- Opening Delimiter -

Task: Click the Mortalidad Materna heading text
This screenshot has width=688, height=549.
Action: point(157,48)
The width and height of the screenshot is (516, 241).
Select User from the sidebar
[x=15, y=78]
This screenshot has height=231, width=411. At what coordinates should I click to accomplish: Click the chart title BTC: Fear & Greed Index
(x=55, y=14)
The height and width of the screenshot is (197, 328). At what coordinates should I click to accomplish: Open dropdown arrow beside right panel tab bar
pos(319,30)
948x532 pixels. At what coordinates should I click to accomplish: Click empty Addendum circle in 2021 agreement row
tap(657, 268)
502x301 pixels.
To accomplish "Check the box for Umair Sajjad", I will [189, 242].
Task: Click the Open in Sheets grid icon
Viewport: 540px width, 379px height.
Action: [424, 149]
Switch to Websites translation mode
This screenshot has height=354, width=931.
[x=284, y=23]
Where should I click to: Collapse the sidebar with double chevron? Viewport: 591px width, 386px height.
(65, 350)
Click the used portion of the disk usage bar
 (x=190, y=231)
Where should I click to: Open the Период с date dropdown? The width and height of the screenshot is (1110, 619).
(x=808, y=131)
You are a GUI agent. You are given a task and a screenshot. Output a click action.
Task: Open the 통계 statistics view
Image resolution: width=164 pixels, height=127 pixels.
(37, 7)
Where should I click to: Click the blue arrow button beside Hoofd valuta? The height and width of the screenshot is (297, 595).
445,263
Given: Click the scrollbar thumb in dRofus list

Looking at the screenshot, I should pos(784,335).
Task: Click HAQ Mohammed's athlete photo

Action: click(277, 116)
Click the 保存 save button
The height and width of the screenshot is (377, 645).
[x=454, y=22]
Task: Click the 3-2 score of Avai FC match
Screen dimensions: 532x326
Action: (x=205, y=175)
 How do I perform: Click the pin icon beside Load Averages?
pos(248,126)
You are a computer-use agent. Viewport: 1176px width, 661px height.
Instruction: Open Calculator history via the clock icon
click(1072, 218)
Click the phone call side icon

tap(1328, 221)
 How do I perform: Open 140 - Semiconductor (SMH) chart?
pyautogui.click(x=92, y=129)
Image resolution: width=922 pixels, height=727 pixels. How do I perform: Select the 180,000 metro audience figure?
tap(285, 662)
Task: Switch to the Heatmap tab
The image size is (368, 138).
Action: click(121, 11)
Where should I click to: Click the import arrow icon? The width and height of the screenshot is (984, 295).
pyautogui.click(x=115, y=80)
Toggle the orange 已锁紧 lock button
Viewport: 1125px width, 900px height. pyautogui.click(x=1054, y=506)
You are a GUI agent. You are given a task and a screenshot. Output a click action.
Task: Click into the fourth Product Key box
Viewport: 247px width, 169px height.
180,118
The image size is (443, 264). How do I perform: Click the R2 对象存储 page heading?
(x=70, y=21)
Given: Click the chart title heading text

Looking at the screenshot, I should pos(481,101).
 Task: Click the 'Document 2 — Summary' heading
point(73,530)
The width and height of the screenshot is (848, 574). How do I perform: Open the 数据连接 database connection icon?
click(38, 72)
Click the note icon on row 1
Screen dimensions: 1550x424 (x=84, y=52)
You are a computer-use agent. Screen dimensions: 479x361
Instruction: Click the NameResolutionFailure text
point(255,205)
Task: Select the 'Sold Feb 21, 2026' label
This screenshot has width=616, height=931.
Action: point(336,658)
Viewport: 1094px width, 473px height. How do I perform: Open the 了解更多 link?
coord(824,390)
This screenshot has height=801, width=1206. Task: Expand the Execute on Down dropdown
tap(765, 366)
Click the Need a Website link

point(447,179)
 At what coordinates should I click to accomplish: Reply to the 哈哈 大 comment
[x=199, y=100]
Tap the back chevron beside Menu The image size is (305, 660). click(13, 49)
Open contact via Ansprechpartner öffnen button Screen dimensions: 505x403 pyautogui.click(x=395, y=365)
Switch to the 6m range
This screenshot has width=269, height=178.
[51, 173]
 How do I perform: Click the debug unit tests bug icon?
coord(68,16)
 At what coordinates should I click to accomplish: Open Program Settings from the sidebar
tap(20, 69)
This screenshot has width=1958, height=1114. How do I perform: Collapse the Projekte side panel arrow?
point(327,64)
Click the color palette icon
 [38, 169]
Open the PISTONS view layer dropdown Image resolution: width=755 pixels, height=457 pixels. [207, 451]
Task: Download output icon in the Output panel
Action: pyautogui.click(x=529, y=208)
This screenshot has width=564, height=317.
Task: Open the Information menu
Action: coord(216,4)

- Closing Delimiter -

*Activity*: The whole of the data is to be returned with every line intact.

*Written answer*:
Task: Click the Mortalidad Materna heading text
This screenshot has width=688, height=549.
Action: point(157,48)
The width and height of the screenshot is (516, 241).
Select User from the sidebar
[x=15, y=78]
This screenshot has height=231, width=411. At what coordinates should I click to accomplish: Click the chart title BTC: Fear & Greed Index
(x=55, y=14)
The height and width of the screenshot is (197, 328). At what coordinates should I click to accomplish: Open dropdown arrow beside right panel tab bar
pos(319,30)
948x532 pixels. At what coordinates should I click to accomplish: Click empty Addendum circle in 2021 agreement row
tap(657, 268)
502x301 pixels.
To accomplish "Check the box for Umair Sajjad", I will [189, 242].
Task: Click the Open in Sheets grid icon
Viewport: 540px width, 379px height.
Action: [424, 149]
Switch to Websites translation mode
This screenshot has height=354, width=931.
[x=284, y=23]
Where should I click to: Collapse the sidebar with double chevron? Viewport: 591px width, 386px height.
(65, 350)
Click the used portion of the disk usage bar
 (x=190, y=231)
Where should I click to: Open the Период с date dropdown? The width and height of the screenshot is (1110, 619).
(x=808, y=131)
You are a GUI agent. You are given a task and a screenshot. Output a click action.
Task: Open the 통계 statistics view
Image resolution: width=164 pixels, height=127 pixels.
(37, 7)
Where should I click to: Click the blue arrow button beside Hoofd valuta? The height and width of the screenshot is (297, 595).
445,263
Given: Click the scrollbar thumb in dRofus list

Looking at the screenshot, I should pos(784,335).
Task: Click HAQ Mohammed's athlete photo

Action: click(277, 116)
Click the 保存 save button
The height and width of the screenshot is (377, 645).
[x=454, y=22]
Task: Click the 3-2 score of Avai FC match
Screen dimensions: 532x326
Action: (x=205, y=175)
 How do I perform: Click the pin icon beside Load Averages?
pos(248,126)
You are a computer-use agent. Viewport: 1176px width, 661px height.
Instruction: Open Calculator history via the clock icon
click(1072, 218)
Click the phone call side icon

tap(1328, 221)
 How do I perform: Open 140 - Semiconductor (SMH) chart?
pyautogui.click(x=92, y=129)
Image resolution: width=922 pixels, height=727 pixels. How do I perform: Select the 180,000 metro audience figure?
tap(285, 662)
Task: Switch to the Heatmap tab
The image size is (368, 138).
Action: click(121, 11)
Where should I click to: Click the import arrow icon? The width and height of the screenshot is (984, 295).
pyautogui.click(x=115, y=80)
Toggle the orange 已锁紧 lock button
Viewport: 1125px width, 900px height. pyautogui.click(x=1054, y=506)
You are a GUI agent. You are given a task and a screenshot. Output a click action.
Task: Click into the fourth Product Key box
Viewport: 247px width, 169px height.
180,118
The image size is (443, 264). How do I perform: Click the R2 对象存储 page heading?
(x=70, y=21)
Given: Click the chart title heading text

Looking at the screenshot, I should pos(481,101).
 Task: Click the 'Document 2 — Summary' heading
point(73,530)
The width and height of the screenshot is (848, 574). How do I perform: Open the 数据连接 database connection icon?
click(38, 72)
Click the note icon on row 1
Screen dimensions: 1550x424 (x=84, y=52)
You are a computer-use agent. Screen dimensions: 479x361
Instruction: Click the NameResolutionFailure text
point(255,205)
Task: Select the 'Sold Feb 21, 2026' label
This screenshot has width=616, height=931.
Action: point(336,658)
Viewport: 1094px width, 473px height. How do I perform: Open the 了解更多 link?
coord(824,390)
This screenshot has height=801, width=1206. Task: Expand the Execute on Down dropdown
tap(765, 366)
Click the Need a Website link

point(447,179)
 At what coordinates should I click to accomplish: Reply to the 哈哈 大 comment
[x=199, y=100]
Tap the back chevron beside Menu The image size is (305, 660). click(13, 49)
Open contact via Ansprechpartner öffnen button Screen dimensions: 505x403 pyautogui.click(x=395, y=365)
Switch to the 6m range
This screenshot has width=269, height=178.
[51, 173]
 How do I perform: Click the debug unit tests bug icon?
coord(68,16)
 At what coordinates should I click to accomplish: Open Program Settings from the sidebar
tap(20, 69)
This screenshot has width=1958, height=1114. How do I perform: Collapse the Projekte side panel arrow?
point(327,64)
Click the color palette icon
 [38, 169]
Open the PISTONS view layer dropdown Image resolution: width=755 pixels, height=457 pixels. [207, 451]
Task: Download output icon in the Output panel
Action: pyautogui.click(x=529, y=208)
This screenshot has width=564, height=317.
Task: Open the Information menu
Action: coord(216,4)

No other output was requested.